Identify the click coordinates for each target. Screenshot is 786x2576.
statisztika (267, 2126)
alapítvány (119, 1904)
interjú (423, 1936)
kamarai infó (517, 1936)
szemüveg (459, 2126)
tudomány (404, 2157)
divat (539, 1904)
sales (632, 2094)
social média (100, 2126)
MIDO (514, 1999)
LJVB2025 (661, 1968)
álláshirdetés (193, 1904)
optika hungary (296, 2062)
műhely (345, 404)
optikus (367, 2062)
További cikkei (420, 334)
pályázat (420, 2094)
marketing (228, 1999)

*ACTIVITY*. Every record must be transcribed exactly as written.

*TASK RESPONSE*.
Identify the click coordinates for each target. Screenshot is 786x2576.
statisztika (267, 2126)
alapítvány (119, 1904)
interjú (423, 1936)
kamarai infó (517, 1936)
szemüveg (459, 2126)
tudomány (404, 2157)
divat (539, 1904)
sales (632, 2094)
social média (100, 2126)
MIDO (514, 1999)
LJVB2025 (661, 1968)
álláshirdetés (193, 1904)
optika hungary (296, 2062)
műhely (345, 404)
optikus (367, 2062)
További cikkei (420, 334)
pályázat (420, 2094)
marketing (228, 1999)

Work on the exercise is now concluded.